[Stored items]
*** Begin section ***

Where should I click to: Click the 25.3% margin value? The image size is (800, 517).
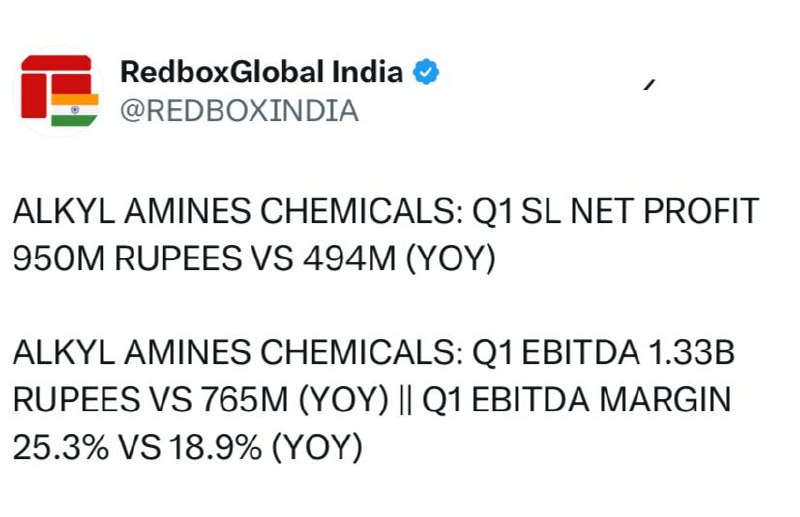point(61,447)

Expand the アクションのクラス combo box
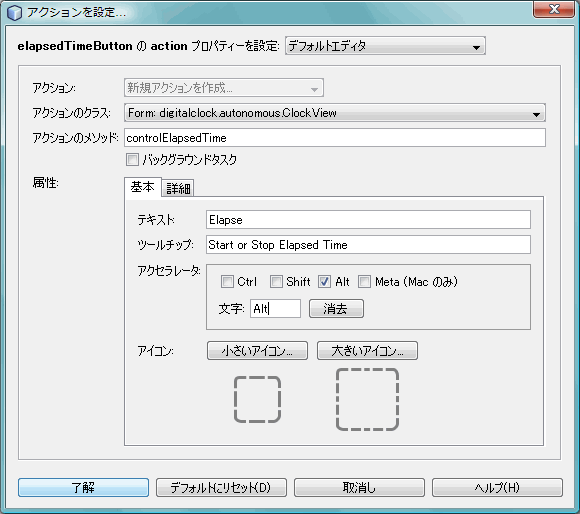coord(335,113)
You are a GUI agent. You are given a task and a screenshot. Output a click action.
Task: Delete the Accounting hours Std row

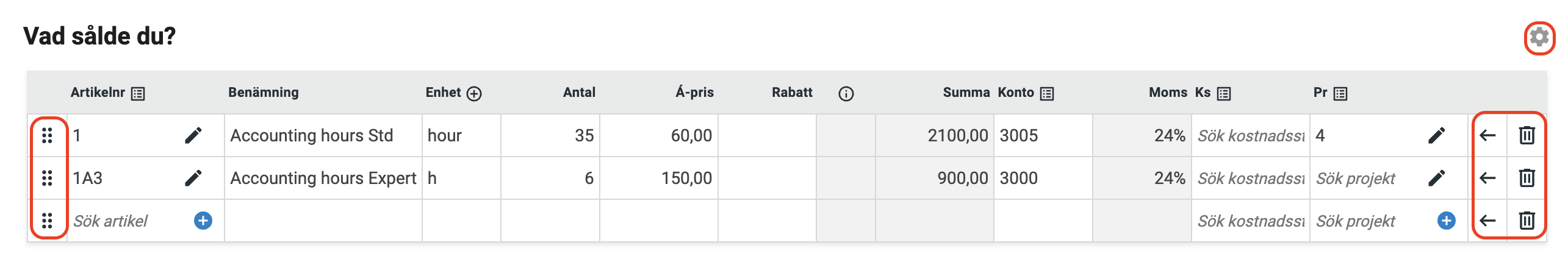1527,135
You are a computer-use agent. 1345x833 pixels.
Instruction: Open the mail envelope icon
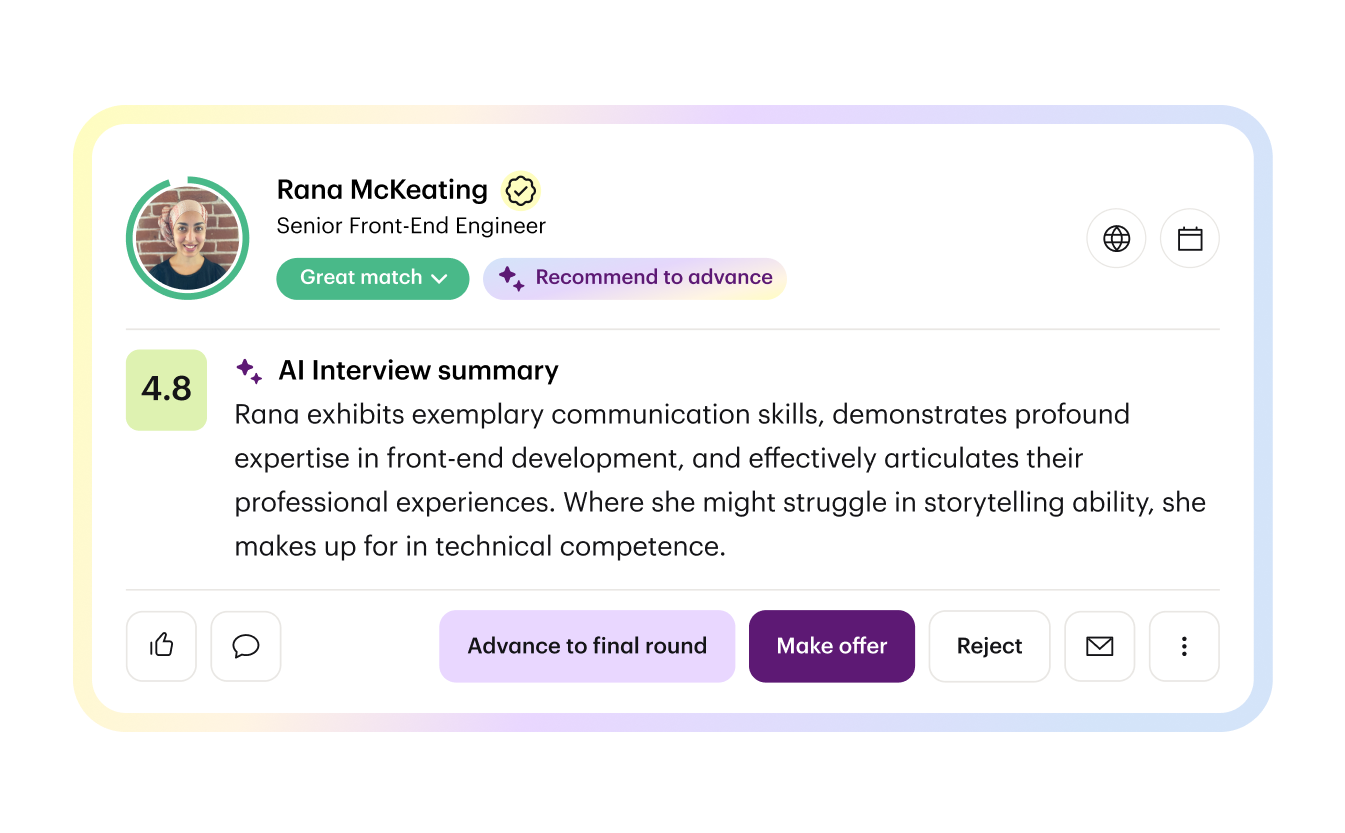[x=1099, y=646]

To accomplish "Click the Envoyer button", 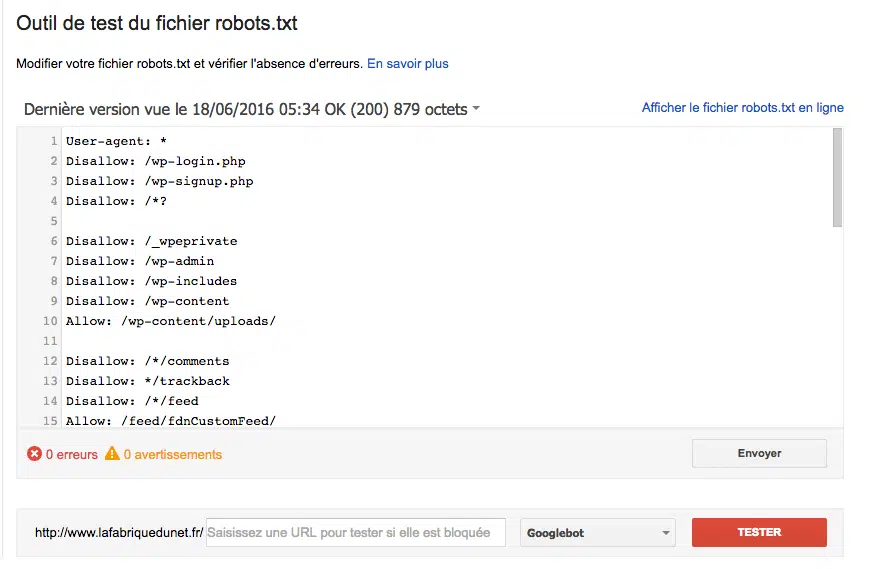I will [x=759, y=453].
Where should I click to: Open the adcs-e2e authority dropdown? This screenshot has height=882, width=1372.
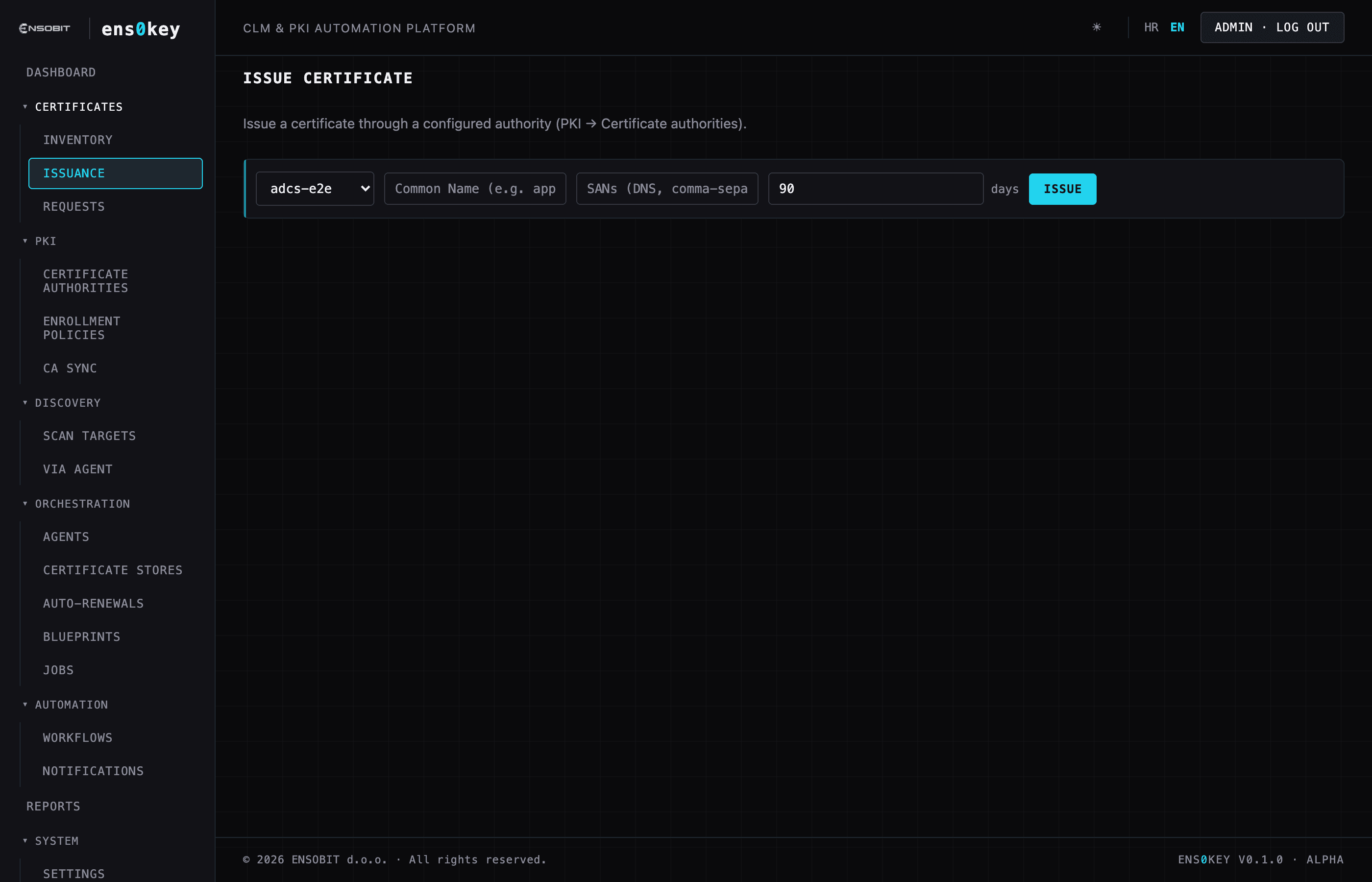pos(315,189)
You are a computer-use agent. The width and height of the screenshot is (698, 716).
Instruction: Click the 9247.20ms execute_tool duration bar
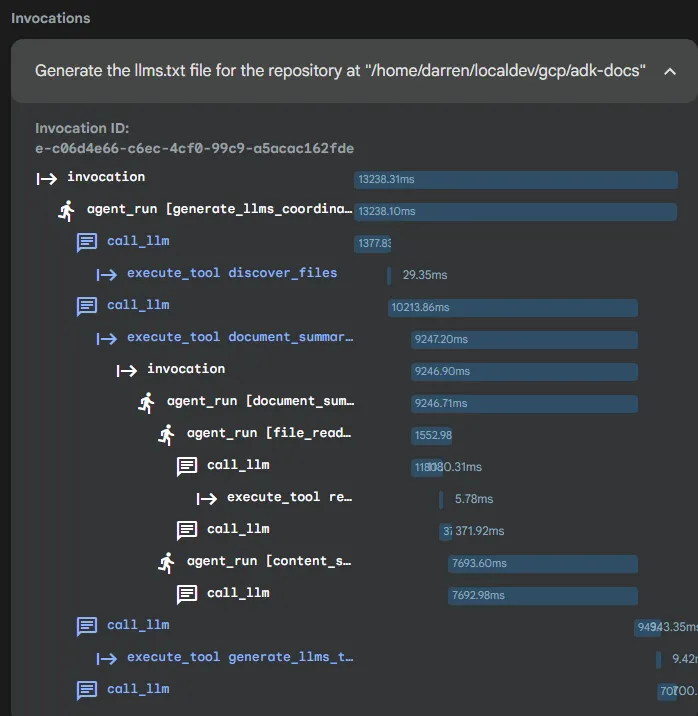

*** End section ***

▸ **Prompt**
Print exactly the lines from the first line of the records above through the line containing "You are a GUI", leaving out the pictures.

▸ **Expected answer**
Where should I click to: Click the 25.3% margin value? The image size is (800, 517).
point(61,447)

Expand the アクションのクラス combo box
coord(335,113)
You are a GUI agent. You are given a task and a screenshot. Output a click action.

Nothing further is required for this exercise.